Hungary’s currency depreciated 0.4 percent to 283.07 per euro by 11:00 a.m. in Budapest, extending its decline in the past two trading sessions to 1.2 percent. The forint pared its rally this year to 11 percent, still the biggest gain among more than 100 currencies tracked by Bloomberg. Yields on the government’s benchmark 10-year bonds rose one basis point to 6.886 percent, after jumping 18 basis points on Oct. 26.
The IMF and Hungary disagree on the type of financial assistance for Budapest, chief government aid negotiator Mihaly Varga said in an M1 television interview today. The IMF has not announced any date to resume aid talks with Hungary, Iryna Ivaschenko, the Washington-based lender’s representative to Budapest, said in an e-mailed reply to questions from Bloomberg last week, almost a year after the Cabinet made a request for monetary support.
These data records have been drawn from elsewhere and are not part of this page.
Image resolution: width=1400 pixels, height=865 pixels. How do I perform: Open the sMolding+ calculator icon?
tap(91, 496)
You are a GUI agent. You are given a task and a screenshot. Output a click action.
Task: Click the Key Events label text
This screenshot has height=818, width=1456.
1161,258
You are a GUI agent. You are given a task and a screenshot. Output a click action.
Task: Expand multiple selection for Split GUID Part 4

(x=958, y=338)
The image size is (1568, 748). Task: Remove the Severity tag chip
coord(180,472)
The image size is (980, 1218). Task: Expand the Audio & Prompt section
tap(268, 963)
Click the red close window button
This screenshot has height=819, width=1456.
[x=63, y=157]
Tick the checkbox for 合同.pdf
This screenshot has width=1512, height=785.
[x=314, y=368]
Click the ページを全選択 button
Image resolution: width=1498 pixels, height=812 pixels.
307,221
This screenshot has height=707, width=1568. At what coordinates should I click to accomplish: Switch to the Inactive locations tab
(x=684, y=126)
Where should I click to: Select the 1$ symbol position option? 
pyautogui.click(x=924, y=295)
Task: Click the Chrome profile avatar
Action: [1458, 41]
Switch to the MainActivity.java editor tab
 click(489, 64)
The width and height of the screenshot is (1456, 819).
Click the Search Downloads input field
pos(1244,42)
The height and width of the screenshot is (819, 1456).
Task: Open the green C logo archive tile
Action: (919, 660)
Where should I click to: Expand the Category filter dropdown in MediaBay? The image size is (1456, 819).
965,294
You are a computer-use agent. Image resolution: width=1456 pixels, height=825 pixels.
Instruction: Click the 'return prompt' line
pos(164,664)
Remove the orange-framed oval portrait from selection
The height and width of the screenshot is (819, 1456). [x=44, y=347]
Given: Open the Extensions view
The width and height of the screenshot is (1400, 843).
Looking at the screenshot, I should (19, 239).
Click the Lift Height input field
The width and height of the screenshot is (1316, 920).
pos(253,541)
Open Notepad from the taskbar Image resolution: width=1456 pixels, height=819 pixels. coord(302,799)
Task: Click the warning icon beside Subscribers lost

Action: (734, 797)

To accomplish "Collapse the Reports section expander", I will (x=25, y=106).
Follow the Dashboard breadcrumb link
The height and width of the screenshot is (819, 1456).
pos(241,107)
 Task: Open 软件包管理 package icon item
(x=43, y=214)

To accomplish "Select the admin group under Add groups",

“It dawns on investors that there will be no aid deal soon,” Felix Herrmann, a Frankfurt-based analyst at DZ Bank AG, wrote in a research report today.
The cost of insuring against default on Hungary’s debt with credit-default swaps was little changed at 260 basis points, compared with a 2 1/2 year low of 235 basis points on Oct. 17.
Hungary’s central bank will reduce its benchmark rate tomorrow by 25 basis points to 6.25 percent in a third consecutive month of cuts to help the country emerge from a recession, according to 15 of 17 economists surveyed by Bloomberg. Two analysts expect the Monetary Council to keep borrowing costs unchanged.
“It would be a big surprise if the central bank didn’t deliver the rate cut tomorrow,” Zoltan Arokszallasi, an analyst at Erste Group Bank AG, wrote in an e-mailed report today.